Bakan maden ocağına indi

Çalışma ve Sosyal Güvenlik Bakanı Ömer Dinçer maden ocağına indi.

takvim.com.tr takvim.com.tr
Giriş Tarihi :02 Eylül 2010 , 00:00 Güncelleme Tarihi :02 Eylül 2010 , 09:26
Bakan maden ocağına indi

İÇİNDEKİLER

Çalışma ve Sosyal Güvenlik Bakanı Ömer Dinçer, Bartın'ın Amasra ilçesindeki Türkiye Taşkömürü Kurumu (TTK) Amasra Müessese Müdürlüğü maden ocağının eksi 250 koduna inerek, işçilerin iftarına katıldı, üretim bölgesinde incelemelerde bulundu.

Bakan Dinçer, ziyaretler ve toplantılara katılmak için geldiği Bartın'da, maden ocağına girmek için işçi kıyafetlerini giymesinin ardından gaz maskesi, baret ve madenci feneri gibi ekipmanını aldı, kişisel koruyucuların nasıl ve hangi durumlarda kullanıldığına yönelik kurum yetkililerince bilgilendirildi.

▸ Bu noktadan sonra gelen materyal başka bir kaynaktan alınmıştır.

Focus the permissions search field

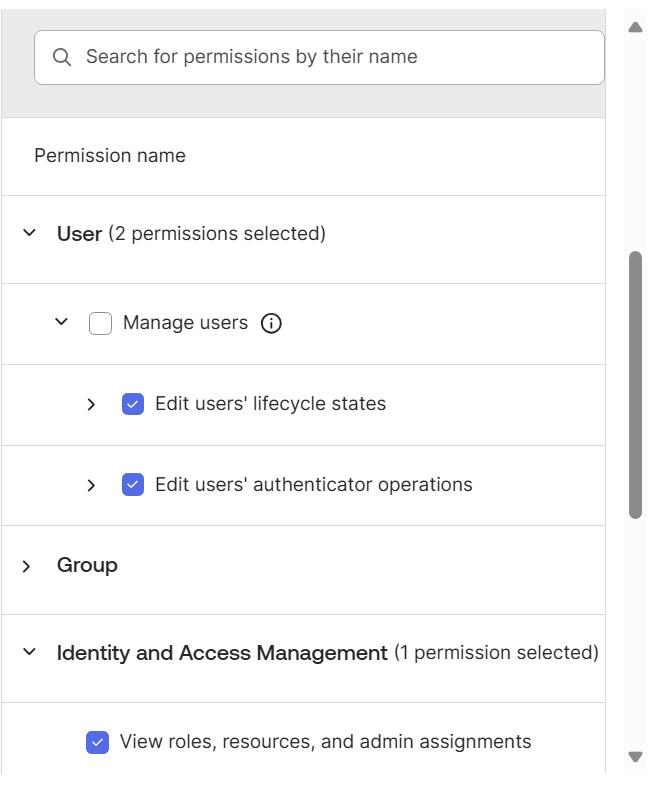pyautogui.click(x=330, y=57)
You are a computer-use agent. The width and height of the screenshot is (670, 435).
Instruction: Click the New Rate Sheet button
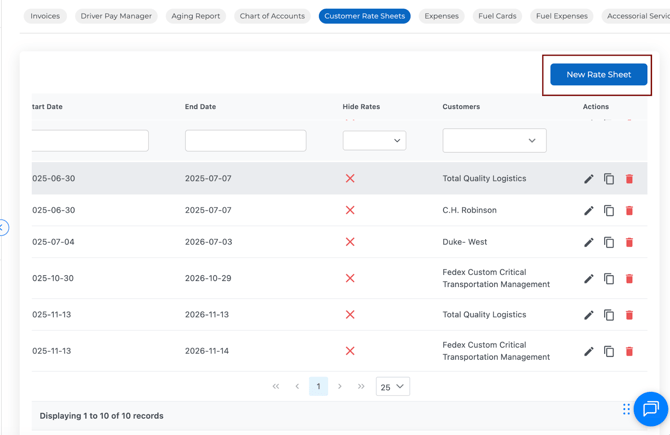(598, 75)
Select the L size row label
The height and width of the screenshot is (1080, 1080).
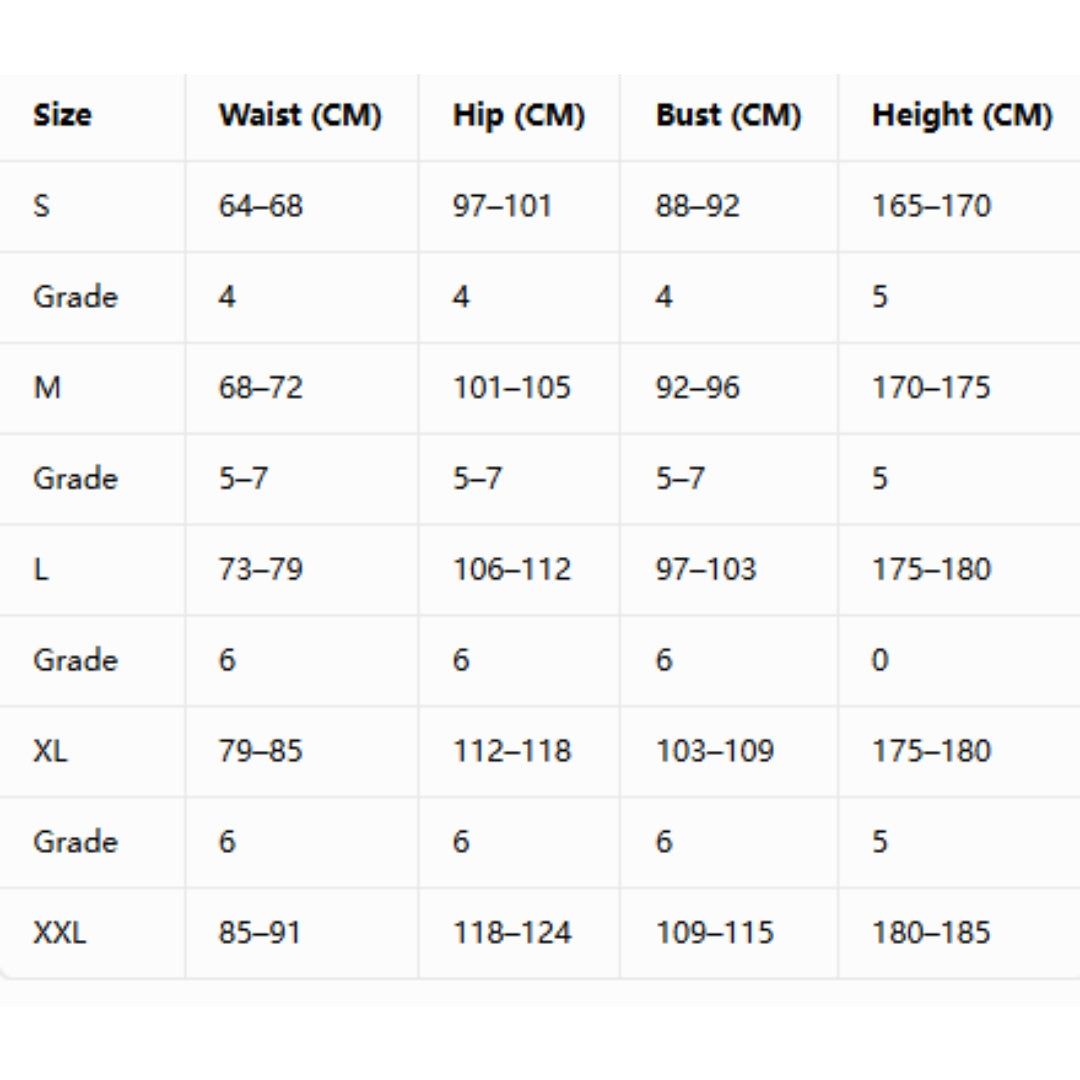[41, 569]
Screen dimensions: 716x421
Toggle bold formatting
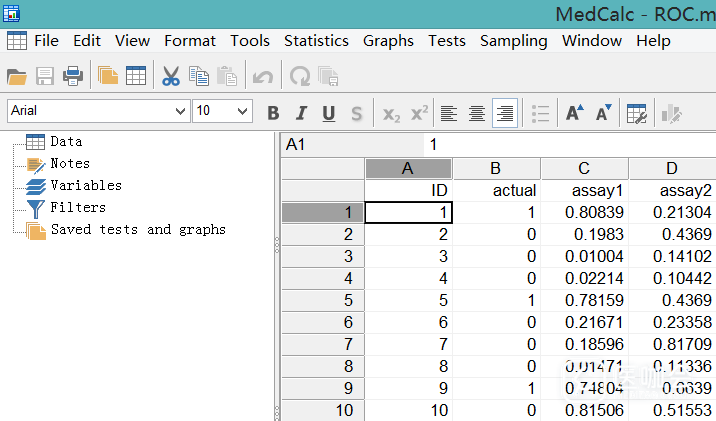coord(273,113)
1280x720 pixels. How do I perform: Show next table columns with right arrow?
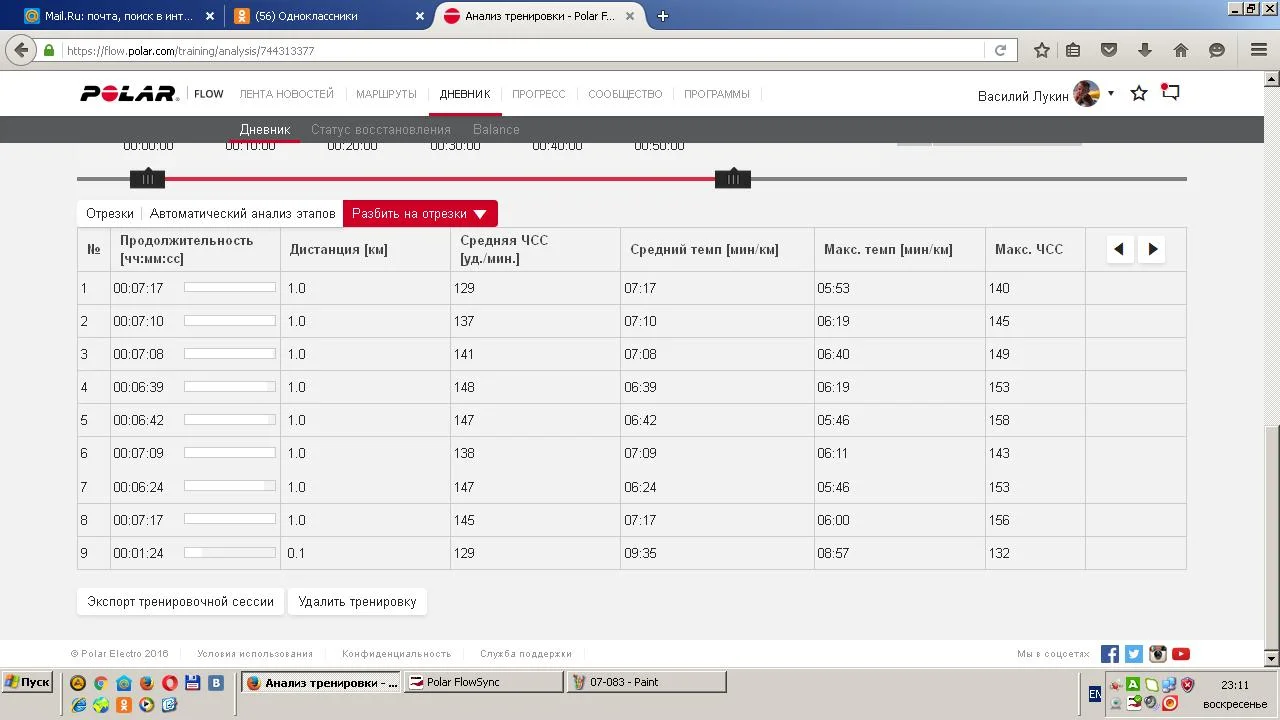(x=1153, y=249)
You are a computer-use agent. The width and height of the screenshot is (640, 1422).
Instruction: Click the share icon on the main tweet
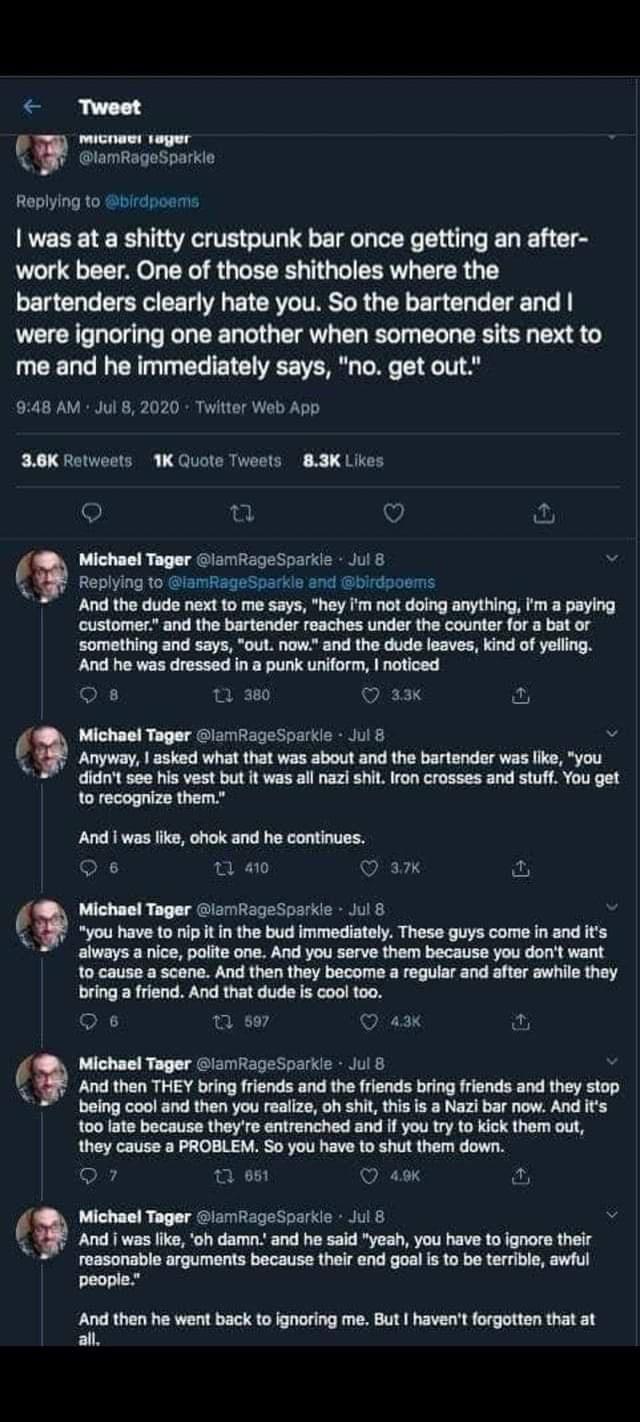544,513
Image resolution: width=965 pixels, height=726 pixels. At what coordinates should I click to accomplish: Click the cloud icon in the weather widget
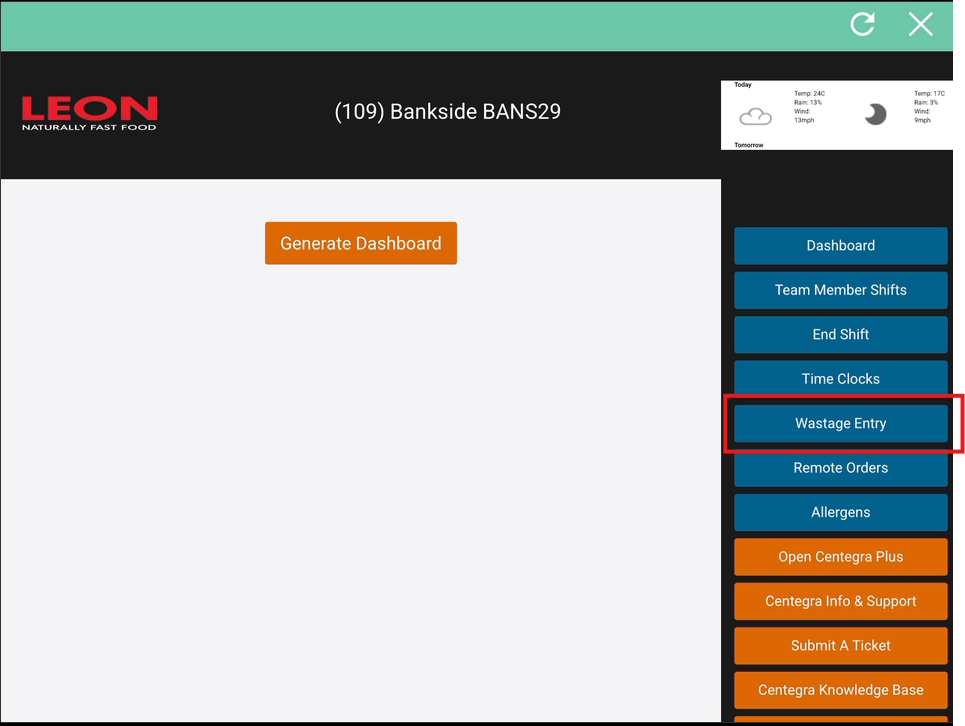(x=755, y=116)
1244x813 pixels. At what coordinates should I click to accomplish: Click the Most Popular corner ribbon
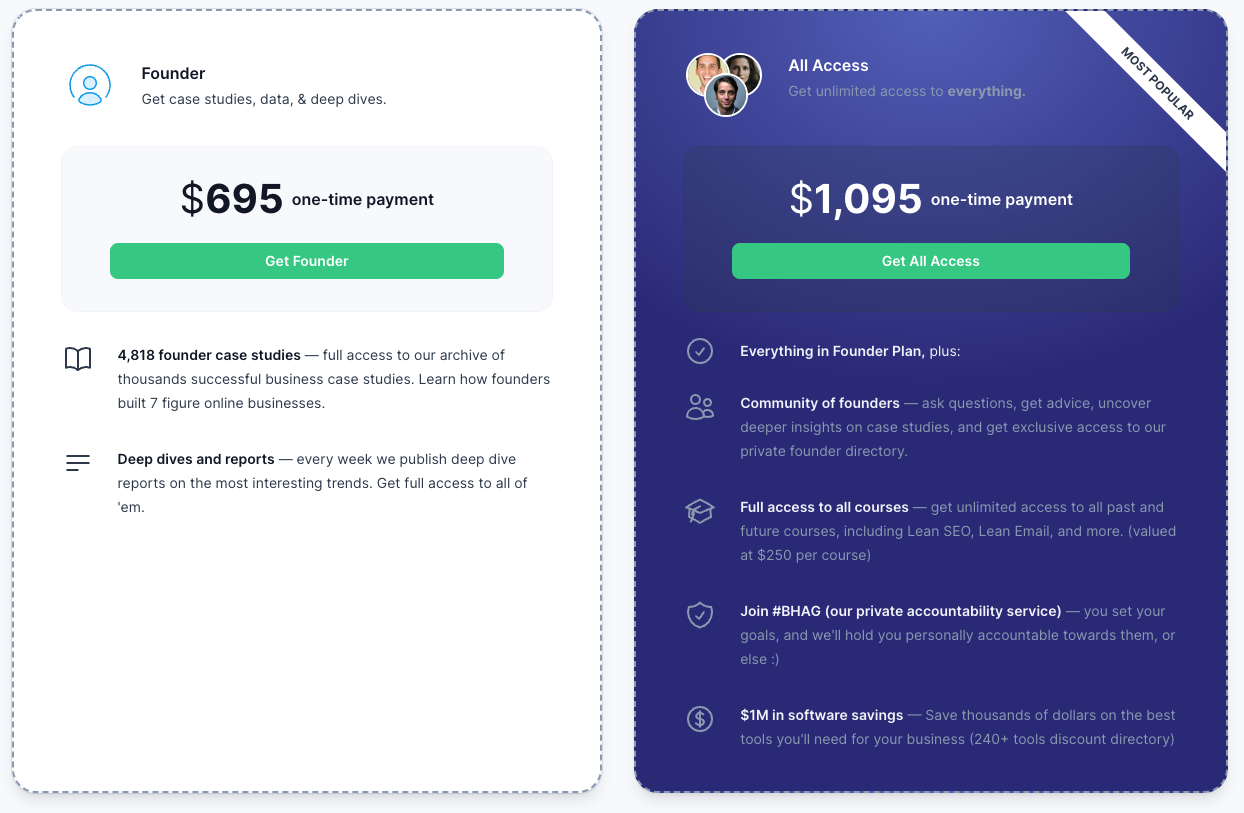1157,84
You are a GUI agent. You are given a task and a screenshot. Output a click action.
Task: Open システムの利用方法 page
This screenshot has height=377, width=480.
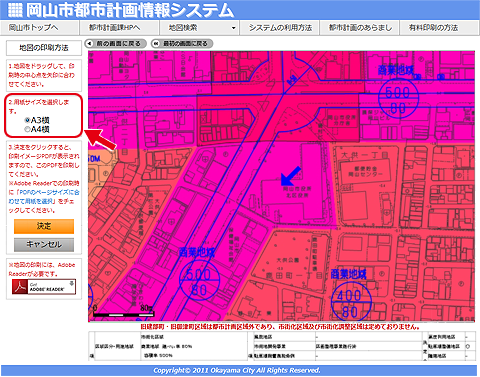279,28
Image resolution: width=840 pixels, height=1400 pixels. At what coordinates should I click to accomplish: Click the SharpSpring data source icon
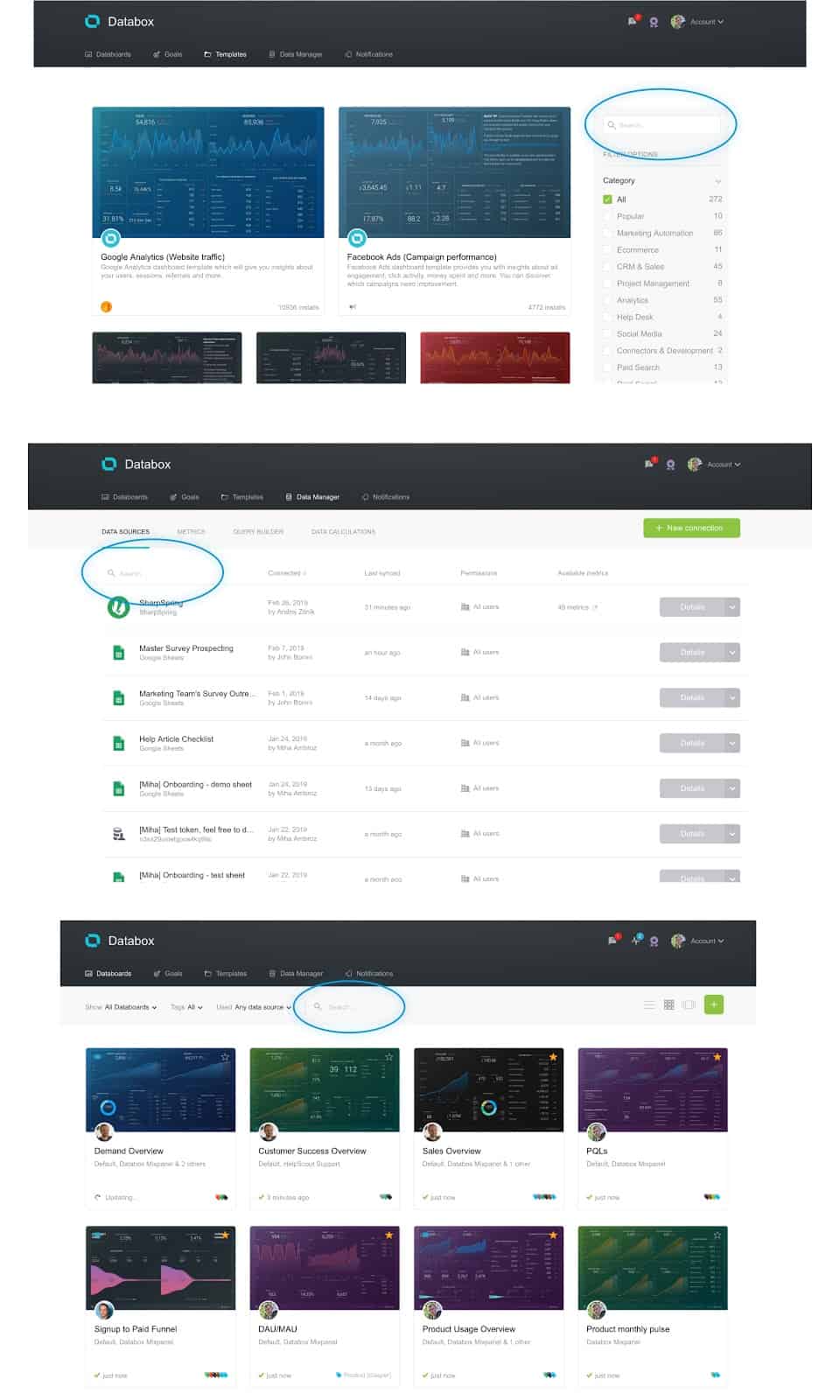tap(118, 606)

Dinçer, işçi asansörüyle beraberindeki AK Parti Bartın Milletvekili Yılmaz Tunç, Bartın Valisi İsa Küçük, Amasra Kaymakamı Mehmet Yıldız, TTK Genel Müdürü Burhan İnan, Genel Maden İşçileri Sendikası Genel Başkanı Ramis Muslu ve kurum yetkilileri ile birlikte maden ocağının eksi 250 koduna indi, ''fayton'' diye tabir edilen işçi vagonlarıyla yaklaşık 2 kilometre uzaklıktaki galeriye gitti.

Galeride hazırlanan masada duaların edilmesinin ardından Bakan Dinçer, maden işçileri ve teknik elemanlarla oruç açtı.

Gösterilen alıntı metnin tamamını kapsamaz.